From Russia’s invasion of Ukraine to Hamas’s recent assault on Israel, it’s difficult to deny that geopolitical crises come with diversifying cybersecurity footprints. In Ukraine, early digital Russian actions in support of the invasion struck not just government targets, but also satellite operators, media firms, and manufacturing companies. Over nearly two years, the cyber dimensions of the war have involved dozens of civilian and state-backed hacking entities and an attack surface constituted of all areas of civil society on both sides. With the Israel-Hamas conflict, dozens of pro-Hamas and pro-Iranian threat actors have attacked targets as diverse as news agencies, commercial retailers, and social media companies.

This trend of pulling private-sector entities and civil society organizations into crises is likely to continue. In any conflict over Taiwan, in the Korean Peninsula, or linked to Iranian interests elsewhere in the Middle East, for instance, the scope of engagement would undoubtedly include private-sector aggression as a means of exerting pressure beyond direct diplomacy or military dispute.

Awareness of the rising risks of being drawn into geopolitical quagmires is not enough for cybersecurity teams that want to manage their risk and exposure effectively. In recent crises surrounding Ukraine, Israel, or Nagorno-Kabarakh, the targeting of private and civil society entities has often seemed counter-intuitive, disjointed, or downright arbitrary. What determines the likelihood of a water utilities provider being targeted versus a media organization or a university? When should security teams do more during crisis than simply raise their alert posture in the aggregate?

A framework that links the utility of crisis hacking to an organization’s risk profile can allow for better assessment of situational risk. Some entities are vulnerable because of who their products serve; others carry greater symbolic liabilities. Seemingly arbitrary targeting of commercial enterprises is usually far from random but is driven by convenience where threat actors swarm those victims of which some awareness already exists. Cybersecurity preparedness now requires geopolitical sensibilities to match the infrastructural and market perspectives that often drive digital security planning.

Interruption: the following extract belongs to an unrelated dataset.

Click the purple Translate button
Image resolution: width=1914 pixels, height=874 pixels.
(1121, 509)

Geopolitical crisis: When do enterprise and civil society actors get hit?

Key to understanding risk for enterprises and civil organizations during a geopolitical crisis is understanding the belligerents’ operational and strategic benefits. Geopolitical attacks fall into one of four categories: degradation, performative, signaling, and swarming.

Degradation attacks

Some private firms are hacked during conflict because they are tied to the actions of a combatant. Strategically, such attacks are purely about degradation, by far the simplest situation for risk managers to model. It most often involves entities that might be called semi-state actors that are directly supporting the capabilities of a belligerent. The Russian attempt to degrade Ukrainian national security capabilities in February 2022 by hacking Viasat, the satellite telecommunications Kyiv’s armed forces relied on, is a clear example.

Performative attacks

The type of spillover attack that most security teams will be familiar with is the performative attack where firms, products, and individuals linked to private enterprise are targeted because of their symbolic tie to a conflict. Performative attacks are also the form of cyber engagement most feared by cybersecurity teams, despite them often being simple exercises in disruption (i.e., DDoS or site vandalism). The targeting can appear arbitrary, the demands irrational or deceptive, and the off-ramps less about cybersecurity and more about sensitive political or public relations optics.

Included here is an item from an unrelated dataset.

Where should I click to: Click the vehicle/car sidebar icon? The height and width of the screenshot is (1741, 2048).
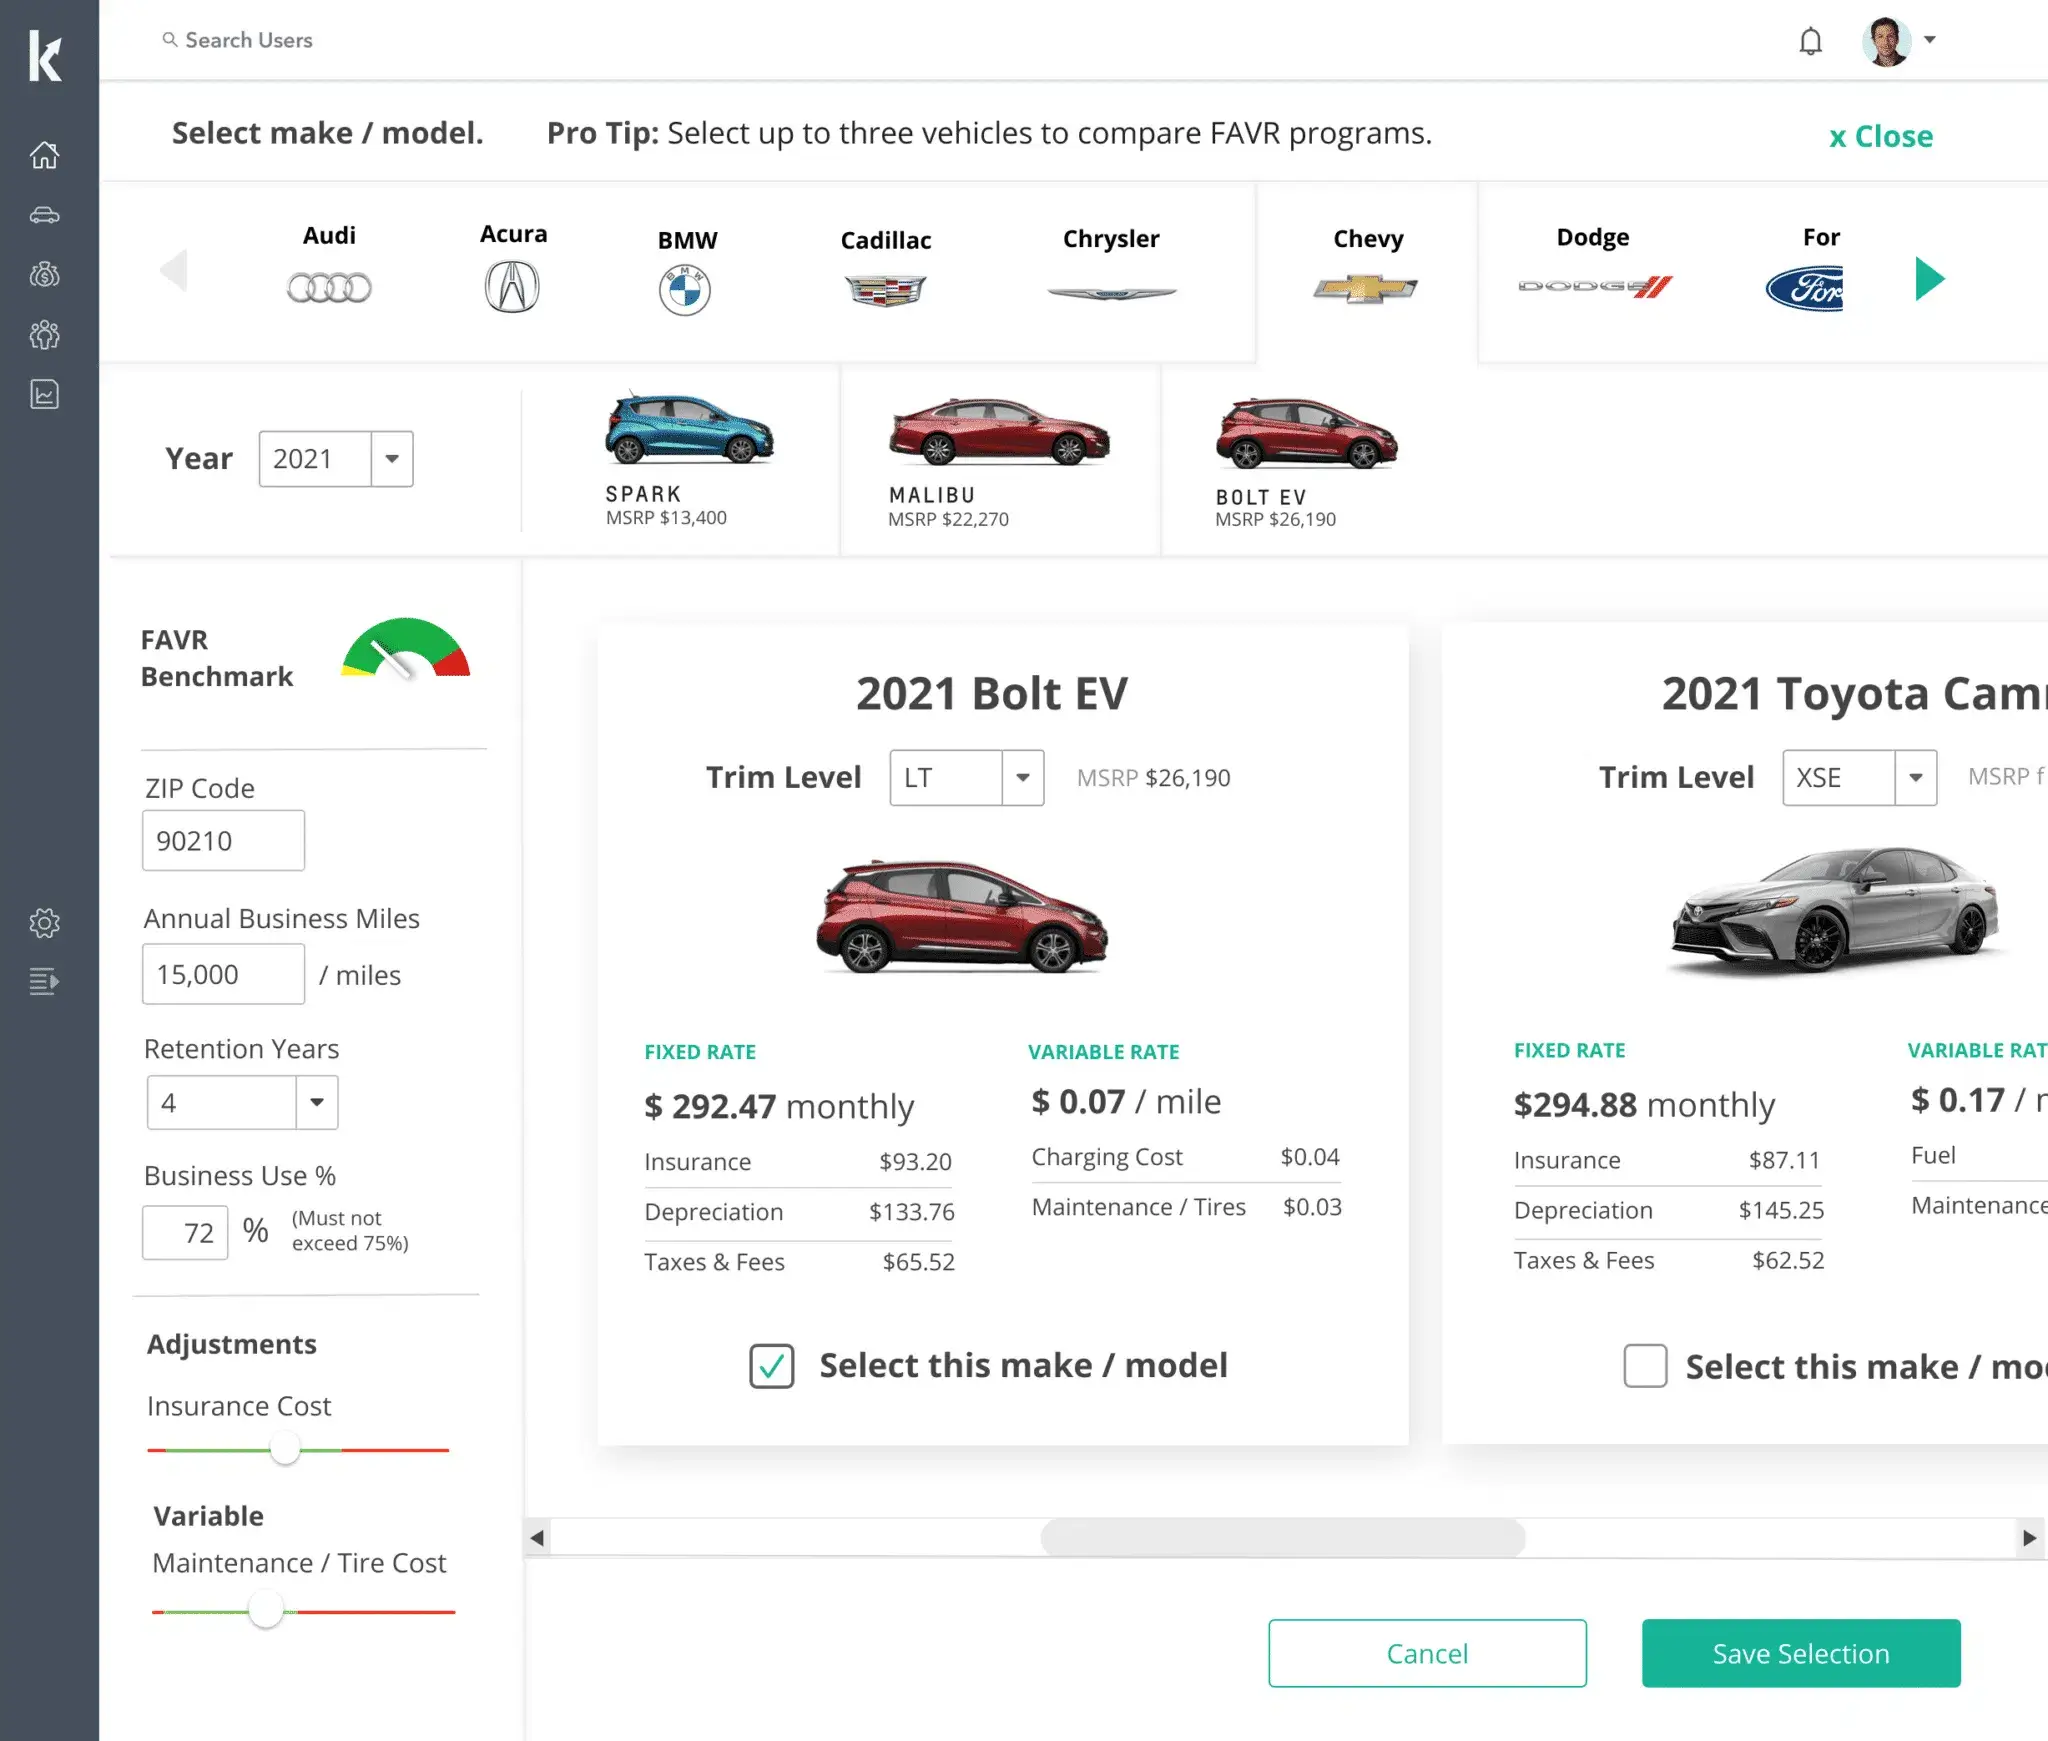coord(47,212)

Though not tied to a crisis, the now-famous 2014 attack on Sony Pictures by the hacking group Guardians of Peace – deemed by the US government to be an alias for North Korea’s Lazarus Group – is a prime example of performative engagement of a non-state entity. For weeks, compromised data regarding company activities, personnel, and creative projects was used to coerce the firm into a series of embarrassing admissions, culminating in the forced withdrawal – temporarily – of a movie about the assassination of North Korea’s Dear Leader. Only when federal involvement and media attention surged in support of Sony did the cybersecurity threat diminish.

Signal attacks

Things now only get more complex. Ask an international relations professional why civilian and enterprise actors might be drawn into geopolitical crises and they would likely point out that both degradative and performative attacks often aren’t as tactical as they might appear (i.e., “X company is hacked because they make statements in support of Y party” or “A firm was targeted because they provide intelligence infrastructure support to B government”). Instead, they would likely note that national governments have for some years been using cyberspace as a strategic resource to signal their intentions.

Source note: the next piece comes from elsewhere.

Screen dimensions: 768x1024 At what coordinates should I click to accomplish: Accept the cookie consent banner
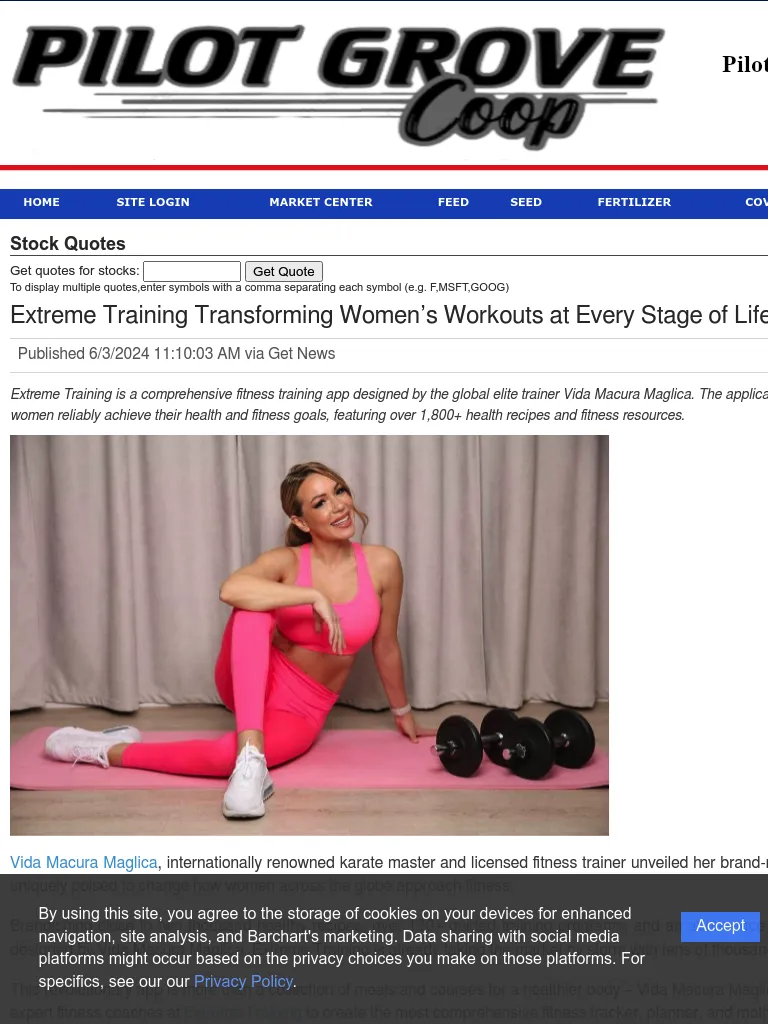pos(720,926)

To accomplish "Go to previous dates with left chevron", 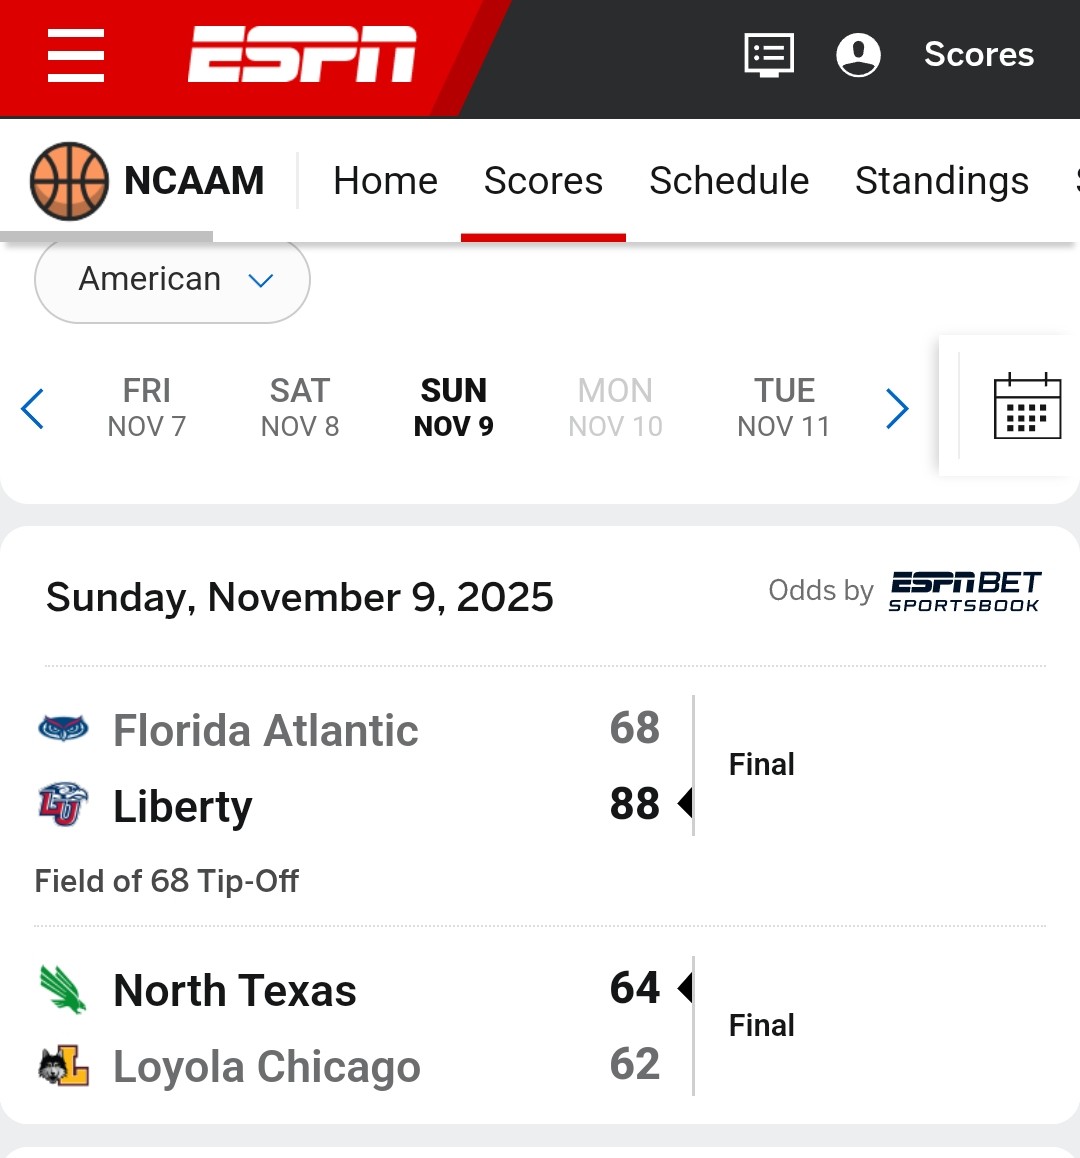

Cyberspace is a domain with distinct logics of engagement. Because interaction is not physical, opportunities for escalation are limited. This same dynamic also makes signaling difficult, though not impossible. One must be nuanced and quick enough in the execution. The result is an appealing resource for states seeking to control escalation during crisis and perhaps even create off-ramps toward de-escalation. As strategic planners in the West see it, using cyber means to hack opposition targets during crisis – including and, because avoiding escalation is key, perhaps especially non-government/military targets – works under three conditions:

  1. Cyber operations are often useful alternatives to kinetic ones. If an attack of sufficient digital scale and impact can be mustered, it can provide a means for proportionate tit-for-tat response without risking physical death or damage.
  • Cyberattacks can accomplish the same effect if they are used to amplify the effects of another technique, such as taking down a sensor facility briefly to enable precision air strikes that avoid collateral damage (a la 2007’s Operation Orchard).
  • Cyberattacks often give democratic leaders a dual-use benefit insofar as foreign adversaries likely don’t see digital attacks as overly threatening but – as research tells us – domestic publics consider them to be strong statements of resolve. It’s easy to see the value in appearing strong at home but not overly assertive abroad.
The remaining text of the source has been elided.